Сквозь собственную руку я разглядел шахматные плитки пола.

— Убей его, — произнесла одна из Сейн. А может быть, обе. Я был испуган и растерян: да разве может отражение причинить мне вред?

— Да, может, — ответило отражение, делая шаг ко мне, — если оно больше, чем отражение.

— Убей его! — снова воскликнула Сейна. Голос позади меня звучал слабо, а впереди — в полную силу. Другой Павдо шагнул ближе, высоко подняв нож. Так держат копье, прежде чем бросить. Я не двинулся, чтобы помешать ему. Растерянность парализовала меня. Из головы не выходили вопросы: он — это я? И как человеку понять: где он сам, а где его подобие? Если человека копировать бесконечно, нужно ли будет делить его душу на всех?

Тут нож другого Павдо полетел к моему горлу.

— Ты хочешь есть? — тряс меня за плечо Лопоухий.

Я ощущал ностальгию, как запах формальдегида в ноздрях. Помотал головой, пытаясь определить рамку соотношений, чувство настоящего. Ночь, брюхо Мохаммеда, биолюминесцентное свечение его внутренностей. Мы летим над террасами блоков, кругом снуют легкие летательные аппараты. Это не может быть Куалаганг; впрочем, даже на Обо не похоже.

— Голоден?

— Я бы сказал «да», если именно это означает пустой желудок и горящий пищевод.

Лопоухий засмеялся, а я обнаружил, что держу в руках память, пластинка отбрасывает темные блики на прозрачный пол.

— Мы скоро садимся.

Я вспомнил о ноже, летевшем мне в лицо.

— Мне не хочется выходить. Здесь может оказаться мой двойник.

— Боишься?

— Нисколько. Мысль о смерти приводит меня в восторг.

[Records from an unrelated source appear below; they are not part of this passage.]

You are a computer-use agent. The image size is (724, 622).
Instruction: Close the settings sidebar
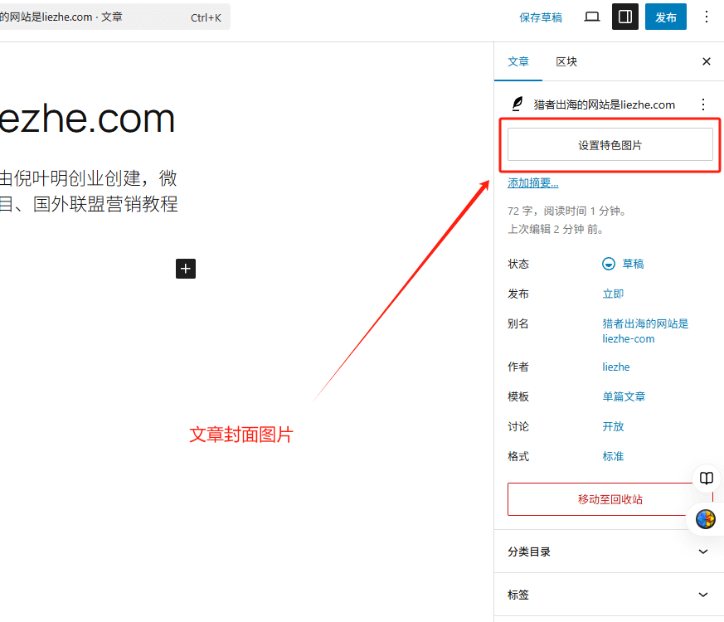pyautogui.click(x=706, y=61)
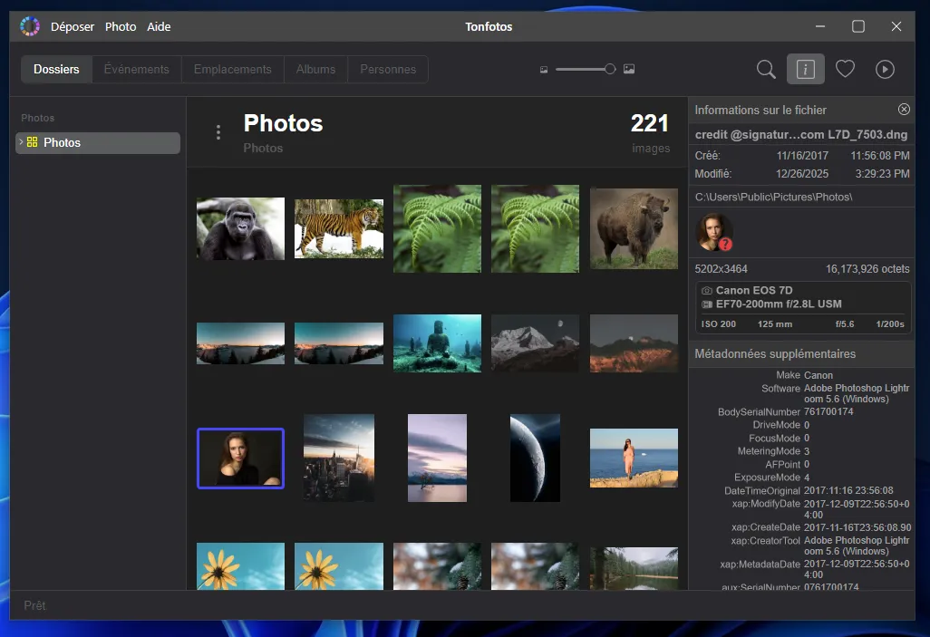930x637 pixels.
Task: Open the Déposer menu
Action: pyautogui.click(x=73, y=26)
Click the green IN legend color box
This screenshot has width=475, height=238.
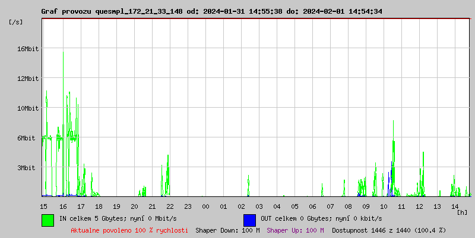(x=48, y=220)
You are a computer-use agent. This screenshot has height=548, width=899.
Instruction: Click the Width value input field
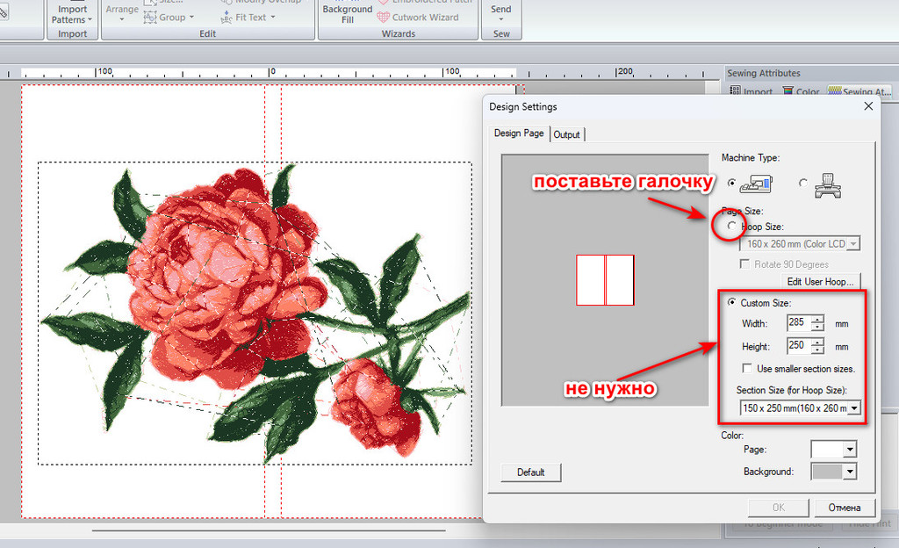(799, 322)
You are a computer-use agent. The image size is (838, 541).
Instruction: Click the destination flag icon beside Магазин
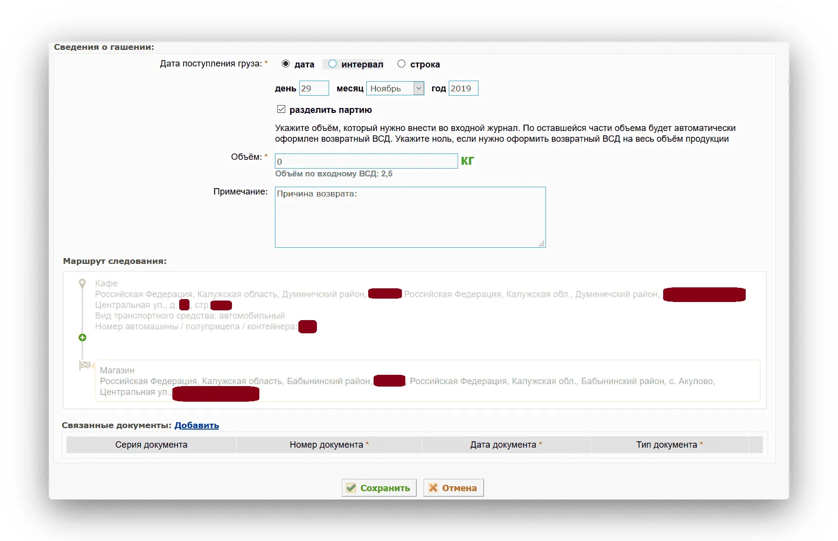pos(85,365)
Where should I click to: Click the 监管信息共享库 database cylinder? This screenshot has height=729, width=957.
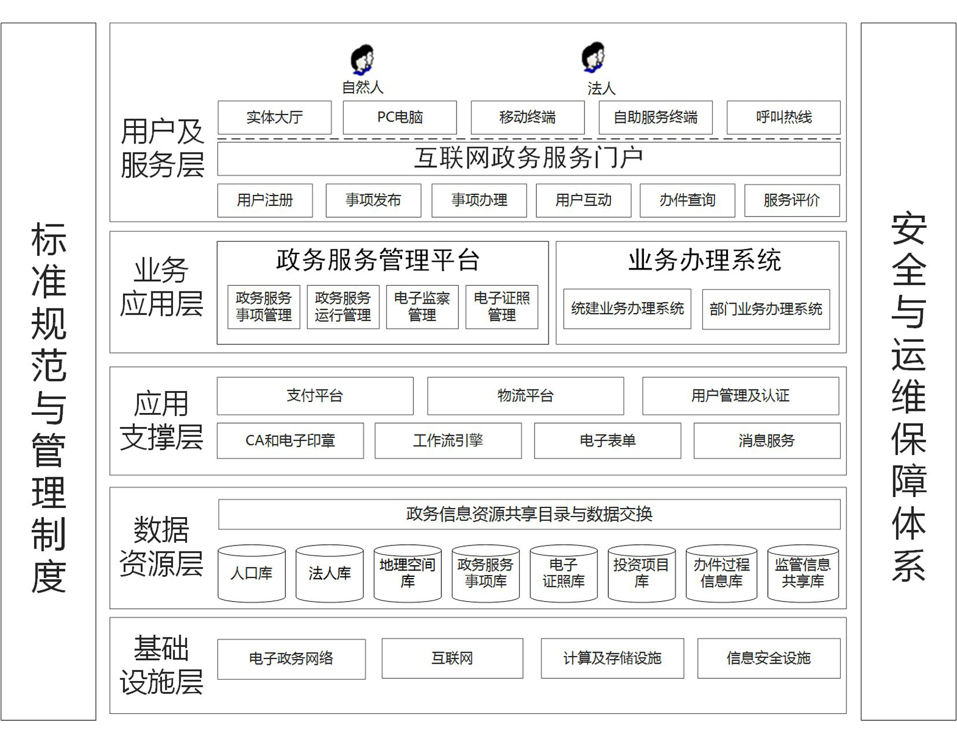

— Хм. — Он махнул головой в сторону пирамиды, к которой мы приближались, — состоящему из глыб огромному молочно-белому сооружению. — Твой двойник запросто может застрелить тебя сквозь шкуру дракона.

Я пожал плечами, ощущая, как дрожь пробежала по позвоночнику, и проклял мыслителя за вмешательство. Что за смысл пугать меня? От этого я не стану более умелым охотником.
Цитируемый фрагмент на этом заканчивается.